**Task to complete**
Write out the data exactly from its first line onward, ending with the line in which "Task: Open the Gesendet status dropdown" appears.

**Data provided**
== Segment start ==
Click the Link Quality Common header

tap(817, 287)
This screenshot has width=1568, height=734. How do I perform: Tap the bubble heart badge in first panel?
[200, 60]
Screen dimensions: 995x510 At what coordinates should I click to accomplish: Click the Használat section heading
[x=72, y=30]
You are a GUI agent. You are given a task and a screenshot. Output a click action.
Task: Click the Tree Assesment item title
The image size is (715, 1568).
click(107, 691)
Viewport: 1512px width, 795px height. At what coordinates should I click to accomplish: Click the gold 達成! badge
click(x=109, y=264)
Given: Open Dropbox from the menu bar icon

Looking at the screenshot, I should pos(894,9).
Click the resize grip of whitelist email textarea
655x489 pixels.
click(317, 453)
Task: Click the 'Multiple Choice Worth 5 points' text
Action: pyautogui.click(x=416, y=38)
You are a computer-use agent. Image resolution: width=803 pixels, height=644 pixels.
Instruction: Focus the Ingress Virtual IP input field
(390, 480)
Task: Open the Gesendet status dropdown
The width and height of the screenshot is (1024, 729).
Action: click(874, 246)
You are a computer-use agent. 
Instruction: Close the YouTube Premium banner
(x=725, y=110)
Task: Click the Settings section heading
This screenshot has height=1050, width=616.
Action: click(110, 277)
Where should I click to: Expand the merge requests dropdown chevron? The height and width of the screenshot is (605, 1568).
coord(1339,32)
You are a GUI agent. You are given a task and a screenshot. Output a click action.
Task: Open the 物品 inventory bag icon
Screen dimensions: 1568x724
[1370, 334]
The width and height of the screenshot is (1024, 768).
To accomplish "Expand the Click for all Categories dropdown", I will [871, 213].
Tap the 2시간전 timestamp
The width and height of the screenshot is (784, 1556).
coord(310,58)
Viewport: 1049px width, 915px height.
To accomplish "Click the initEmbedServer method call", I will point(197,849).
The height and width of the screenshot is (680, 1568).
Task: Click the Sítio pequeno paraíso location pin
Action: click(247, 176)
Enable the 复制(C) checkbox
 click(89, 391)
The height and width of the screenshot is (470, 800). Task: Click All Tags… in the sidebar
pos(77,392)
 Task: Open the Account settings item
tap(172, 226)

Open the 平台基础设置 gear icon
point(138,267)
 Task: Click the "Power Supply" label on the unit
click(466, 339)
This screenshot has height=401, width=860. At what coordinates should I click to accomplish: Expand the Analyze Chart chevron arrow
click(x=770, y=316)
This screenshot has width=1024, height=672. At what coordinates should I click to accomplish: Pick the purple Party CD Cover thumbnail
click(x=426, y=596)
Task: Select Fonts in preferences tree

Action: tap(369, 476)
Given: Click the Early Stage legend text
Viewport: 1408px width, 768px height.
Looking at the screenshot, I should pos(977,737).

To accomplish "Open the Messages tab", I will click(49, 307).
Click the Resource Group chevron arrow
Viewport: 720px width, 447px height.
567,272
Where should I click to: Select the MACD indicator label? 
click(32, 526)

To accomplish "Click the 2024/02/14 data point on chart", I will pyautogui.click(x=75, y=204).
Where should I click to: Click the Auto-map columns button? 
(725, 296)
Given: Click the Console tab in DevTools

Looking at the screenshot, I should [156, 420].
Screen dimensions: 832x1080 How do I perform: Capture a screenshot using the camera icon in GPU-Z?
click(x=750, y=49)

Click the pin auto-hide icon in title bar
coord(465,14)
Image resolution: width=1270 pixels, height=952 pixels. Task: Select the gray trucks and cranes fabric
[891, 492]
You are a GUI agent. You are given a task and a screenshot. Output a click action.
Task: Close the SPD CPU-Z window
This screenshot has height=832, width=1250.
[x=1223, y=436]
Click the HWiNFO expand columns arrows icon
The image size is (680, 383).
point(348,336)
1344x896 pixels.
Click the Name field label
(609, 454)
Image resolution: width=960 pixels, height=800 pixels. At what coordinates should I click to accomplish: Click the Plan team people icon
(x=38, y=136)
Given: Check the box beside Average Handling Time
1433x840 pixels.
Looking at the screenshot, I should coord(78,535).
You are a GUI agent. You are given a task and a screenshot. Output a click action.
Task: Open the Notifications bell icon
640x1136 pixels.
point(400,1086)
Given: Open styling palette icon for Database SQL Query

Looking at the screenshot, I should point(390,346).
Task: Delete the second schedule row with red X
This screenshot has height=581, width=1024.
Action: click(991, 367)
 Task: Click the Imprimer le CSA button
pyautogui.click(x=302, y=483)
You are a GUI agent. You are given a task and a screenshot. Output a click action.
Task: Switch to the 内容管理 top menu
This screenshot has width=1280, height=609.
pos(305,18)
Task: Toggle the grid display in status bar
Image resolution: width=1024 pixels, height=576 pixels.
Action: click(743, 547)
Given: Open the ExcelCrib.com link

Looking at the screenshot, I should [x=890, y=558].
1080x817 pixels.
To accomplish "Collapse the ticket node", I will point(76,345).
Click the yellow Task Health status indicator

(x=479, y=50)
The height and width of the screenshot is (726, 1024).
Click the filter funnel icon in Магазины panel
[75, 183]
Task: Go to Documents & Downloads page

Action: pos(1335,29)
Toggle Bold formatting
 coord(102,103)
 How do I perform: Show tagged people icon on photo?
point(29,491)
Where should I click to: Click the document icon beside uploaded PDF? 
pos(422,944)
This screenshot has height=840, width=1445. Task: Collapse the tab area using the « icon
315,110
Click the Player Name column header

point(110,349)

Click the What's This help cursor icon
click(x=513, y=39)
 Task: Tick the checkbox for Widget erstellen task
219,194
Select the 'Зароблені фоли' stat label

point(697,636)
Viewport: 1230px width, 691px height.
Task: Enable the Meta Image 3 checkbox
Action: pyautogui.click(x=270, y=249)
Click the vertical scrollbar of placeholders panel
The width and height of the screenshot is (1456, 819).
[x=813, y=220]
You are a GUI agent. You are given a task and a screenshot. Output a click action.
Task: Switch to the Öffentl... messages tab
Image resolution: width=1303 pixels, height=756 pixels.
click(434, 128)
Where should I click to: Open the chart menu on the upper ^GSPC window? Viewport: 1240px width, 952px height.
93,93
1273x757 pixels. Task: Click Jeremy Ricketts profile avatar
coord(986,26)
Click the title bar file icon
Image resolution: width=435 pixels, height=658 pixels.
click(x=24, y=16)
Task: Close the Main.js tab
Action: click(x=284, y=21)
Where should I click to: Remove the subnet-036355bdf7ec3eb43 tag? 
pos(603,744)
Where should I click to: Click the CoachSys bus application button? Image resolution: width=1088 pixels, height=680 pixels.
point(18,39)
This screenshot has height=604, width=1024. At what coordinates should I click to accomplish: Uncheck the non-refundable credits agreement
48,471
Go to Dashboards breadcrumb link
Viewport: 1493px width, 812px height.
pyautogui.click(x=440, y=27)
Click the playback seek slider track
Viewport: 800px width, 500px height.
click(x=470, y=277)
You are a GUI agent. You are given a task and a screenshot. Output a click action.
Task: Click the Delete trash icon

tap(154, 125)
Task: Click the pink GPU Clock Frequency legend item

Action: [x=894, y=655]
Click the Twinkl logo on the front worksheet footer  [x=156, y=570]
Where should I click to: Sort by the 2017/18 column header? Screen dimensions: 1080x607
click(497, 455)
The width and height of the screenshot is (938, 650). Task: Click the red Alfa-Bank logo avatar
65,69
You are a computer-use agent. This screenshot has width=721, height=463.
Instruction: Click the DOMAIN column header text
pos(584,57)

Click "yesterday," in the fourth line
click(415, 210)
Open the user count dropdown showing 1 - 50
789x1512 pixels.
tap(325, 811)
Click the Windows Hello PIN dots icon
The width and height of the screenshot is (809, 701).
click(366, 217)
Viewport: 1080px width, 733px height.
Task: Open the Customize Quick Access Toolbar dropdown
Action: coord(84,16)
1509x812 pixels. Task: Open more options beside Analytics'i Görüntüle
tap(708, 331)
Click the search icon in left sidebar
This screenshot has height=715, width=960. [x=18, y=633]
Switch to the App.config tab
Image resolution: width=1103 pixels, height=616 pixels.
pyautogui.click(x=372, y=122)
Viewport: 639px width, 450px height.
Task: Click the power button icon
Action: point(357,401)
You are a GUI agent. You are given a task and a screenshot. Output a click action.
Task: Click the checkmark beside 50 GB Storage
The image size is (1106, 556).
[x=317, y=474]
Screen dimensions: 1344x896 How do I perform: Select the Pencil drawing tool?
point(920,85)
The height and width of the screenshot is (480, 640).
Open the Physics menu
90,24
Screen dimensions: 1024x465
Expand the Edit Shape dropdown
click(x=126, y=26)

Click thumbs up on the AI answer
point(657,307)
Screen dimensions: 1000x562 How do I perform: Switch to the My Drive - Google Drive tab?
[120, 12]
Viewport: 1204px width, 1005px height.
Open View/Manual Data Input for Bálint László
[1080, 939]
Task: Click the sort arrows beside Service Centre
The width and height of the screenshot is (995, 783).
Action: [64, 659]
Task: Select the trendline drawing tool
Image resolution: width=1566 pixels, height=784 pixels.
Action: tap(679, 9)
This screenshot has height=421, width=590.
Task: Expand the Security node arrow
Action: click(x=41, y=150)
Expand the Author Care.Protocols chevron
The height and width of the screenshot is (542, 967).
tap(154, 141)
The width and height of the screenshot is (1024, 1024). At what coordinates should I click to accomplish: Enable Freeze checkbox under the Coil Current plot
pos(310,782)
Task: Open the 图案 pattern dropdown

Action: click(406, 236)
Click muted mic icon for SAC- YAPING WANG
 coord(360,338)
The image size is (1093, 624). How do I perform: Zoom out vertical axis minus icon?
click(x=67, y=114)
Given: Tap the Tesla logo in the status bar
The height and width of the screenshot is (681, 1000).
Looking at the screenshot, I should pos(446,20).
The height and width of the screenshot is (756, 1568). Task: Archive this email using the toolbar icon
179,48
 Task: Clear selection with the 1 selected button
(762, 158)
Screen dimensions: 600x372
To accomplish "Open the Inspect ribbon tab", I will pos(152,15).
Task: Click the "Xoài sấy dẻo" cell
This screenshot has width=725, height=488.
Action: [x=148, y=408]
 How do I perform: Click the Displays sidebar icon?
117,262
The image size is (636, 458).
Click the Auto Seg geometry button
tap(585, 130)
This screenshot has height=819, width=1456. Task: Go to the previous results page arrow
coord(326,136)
== Segment end ==
**Written response**
Click the Link Quality Common header

tap(817, 287)
This screenshot has width=1568, height=734. How do I perform: Tap the bubble heart badge in first panel?
[200, 60]
Screen dimensions: 995x510 At what coordinates should I click to accomplish: Click the Használat section heading
[x=72, y=30]
You are a GUI agent. You are given a task and a screenshot. Output a click action.
Task: Click the Tree Assesment item title
The image size is (715, 1568).
click(107, 691)
Viewport: 1512px width, 795px height. At what coordinates should I click to accomplish: Click the gold 達成! badge
click(x=109, y=264)
Given: Open Dropbox from the menu bar icon

Looking at the screenshot, I should pos(894,9).
Click the resize grip of whitelist email textarea
655x489 pixels.
click(317, 453)
Task: Click the 'Multiple Choice Worth 5 points' text
Action: pyautogui.click(x=416, y=38)
You are a computer-use agent. Image resolution: width=803 pixels, height=644 pixels.
Instruction: Focus the Ingress Virtual IP input field
(390, 480)
Task: Open the Gesendet status dropdown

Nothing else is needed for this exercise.